### [LISTED ENTRIES]
-------
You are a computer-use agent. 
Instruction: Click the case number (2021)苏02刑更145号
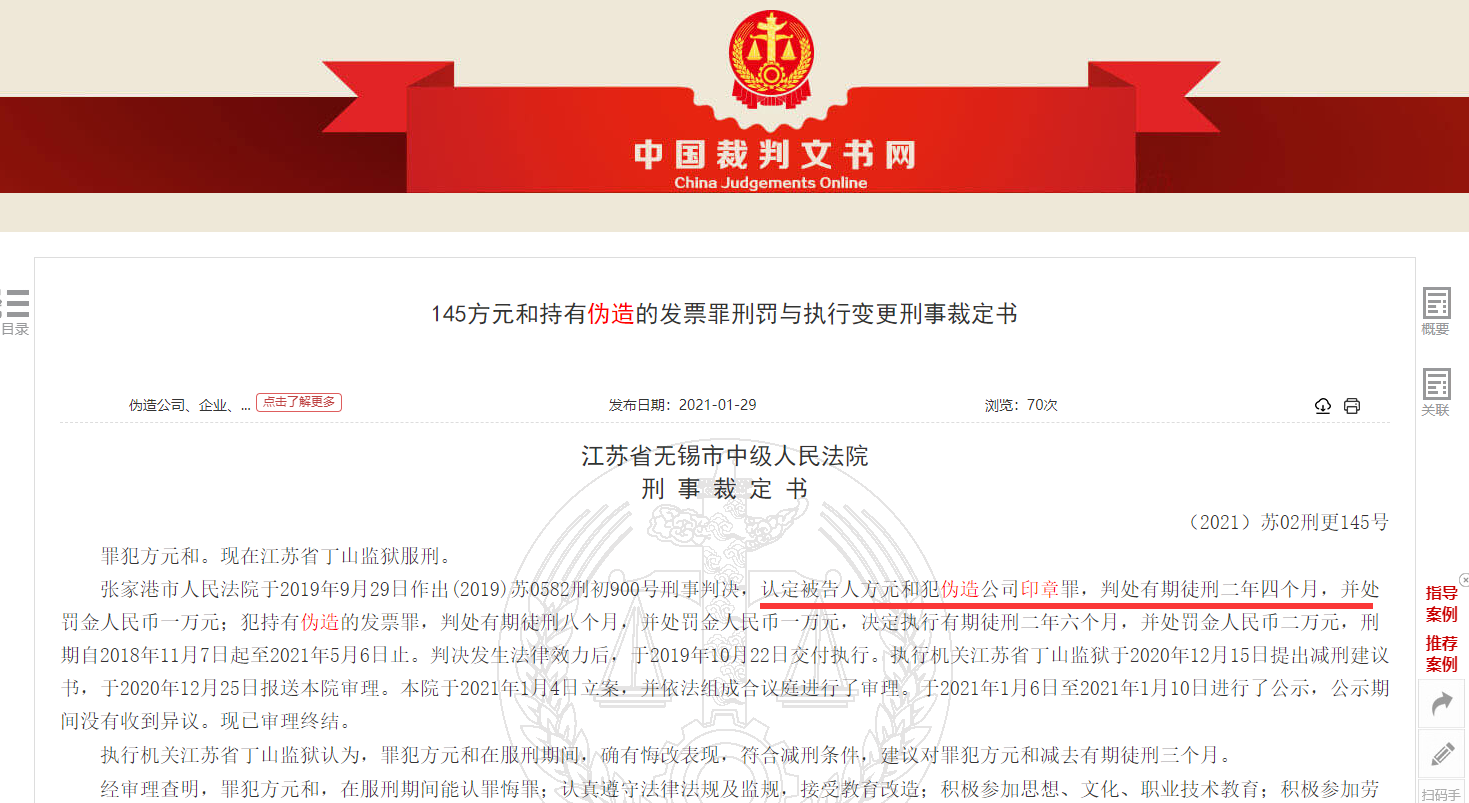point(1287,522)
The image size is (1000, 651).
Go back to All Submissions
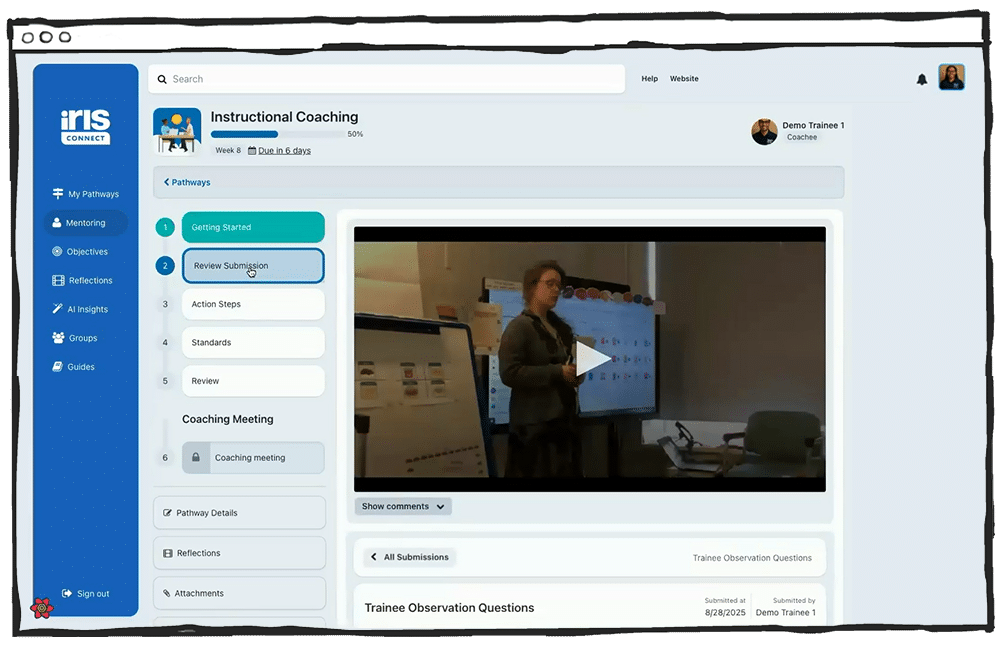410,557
-------
Give back the full data exactly as it reads, but drop the pictures.

### [ANSWER]
You are a computer-use agent. 
Instruction: Click the case number (2021)苏02刑更145号
point(1287,522)
The image size is (1000, 651).
Go back to All Submissions
410,557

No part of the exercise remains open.